### Exercise description:
Give back only the lines in the records below from the one with "This screenshot has height=432, width=623." to the one with "Given: Expand the Relatórios favorites group", both inclusive, word for word.

%%

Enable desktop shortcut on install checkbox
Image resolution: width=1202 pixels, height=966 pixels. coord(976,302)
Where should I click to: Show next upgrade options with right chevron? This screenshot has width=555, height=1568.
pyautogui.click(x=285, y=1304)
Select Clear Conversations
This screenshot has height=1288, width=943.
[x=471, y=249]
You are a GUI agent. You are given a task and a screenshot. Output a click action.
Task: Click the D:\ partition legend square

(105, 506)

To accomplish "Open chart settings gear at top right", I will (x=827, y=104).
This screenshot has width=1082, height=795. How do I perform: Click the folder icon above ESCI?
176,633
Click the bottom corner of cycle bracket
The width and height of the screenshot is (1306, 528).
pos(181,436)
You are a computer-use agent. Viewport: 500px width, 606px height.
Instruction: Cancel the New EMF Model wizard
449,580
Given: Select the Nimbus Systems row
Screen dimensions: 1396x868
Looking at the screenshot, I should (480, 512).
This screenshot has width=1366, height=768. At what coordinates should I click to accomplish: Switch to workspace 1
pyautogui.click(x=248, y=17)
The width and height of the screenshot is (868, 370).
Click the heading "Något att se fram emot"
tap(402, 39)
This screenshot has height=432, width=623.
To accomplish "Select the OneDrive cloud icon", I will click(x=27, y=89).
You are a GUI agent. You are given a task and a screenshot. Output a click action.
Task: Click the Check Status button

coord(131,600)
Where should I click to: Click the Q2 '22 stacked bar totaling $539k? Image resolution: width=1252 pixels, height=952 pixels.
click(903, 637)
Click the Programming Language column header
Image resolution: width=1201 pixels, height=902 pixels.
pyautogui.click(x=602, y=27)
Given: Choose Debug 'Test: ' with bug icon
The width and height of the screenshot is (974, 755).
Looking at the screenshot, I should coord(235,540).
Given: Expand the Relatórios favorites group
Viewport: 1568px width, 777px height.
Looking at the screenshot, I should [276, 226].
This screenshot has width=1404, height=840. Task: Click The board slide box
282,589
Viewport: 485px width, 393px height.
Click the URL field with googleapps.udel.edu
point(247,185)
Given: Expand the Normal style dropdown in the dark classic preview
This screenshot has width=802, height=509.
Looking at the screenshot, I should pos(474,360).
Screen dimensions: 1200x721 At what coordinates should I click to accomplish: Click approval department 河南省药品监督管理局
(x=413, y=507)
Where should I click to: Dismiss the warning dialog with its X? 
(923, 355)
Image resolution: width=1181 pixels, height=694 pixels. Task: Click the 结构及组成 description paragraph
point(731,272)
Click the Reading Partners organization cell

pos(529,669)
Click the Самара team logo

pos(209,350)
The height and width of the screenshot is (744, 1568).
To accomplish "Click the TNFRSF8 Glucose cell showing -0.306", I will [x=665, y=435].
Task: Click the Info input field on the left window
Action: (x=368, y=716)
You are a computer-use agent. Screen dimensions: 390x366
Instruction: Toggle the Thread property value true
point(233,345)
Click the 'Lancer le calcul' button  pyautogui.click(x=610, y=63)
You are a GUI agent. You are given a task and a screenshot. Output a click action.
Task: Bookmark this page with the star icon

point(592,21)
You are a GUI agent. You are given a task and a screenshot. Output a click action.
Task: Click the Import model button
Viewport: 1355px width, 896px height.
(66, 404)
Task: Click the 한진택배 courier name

%%

### Response below:
This screenshot has height=432, width=623.
To accomplish "Select the OneDrive cloud icon", I will click(x=27, y=89).
You are a GUI agent. You are given a task and a screenshot. Output a click action.
Task: Click the Check Status button

coord(131,600)
Where should I click to: Click the Q2 '22 stacked bar totaling $539k? Image resolution: width=1252 pixels, height=952 pixels.
click(903, 637)
Click the Programming Language column header
Image resolution: width=1201 pixels, height=902 pixels.
pyautogui.click(x=602, y=27)
Given: Choose Debug 'Test: ' with bug icon
The width and height of the screenshot is (974, 755).
Looking at the screenshot, I should coord(235,540).
Given: Expand the Relatórios favorites group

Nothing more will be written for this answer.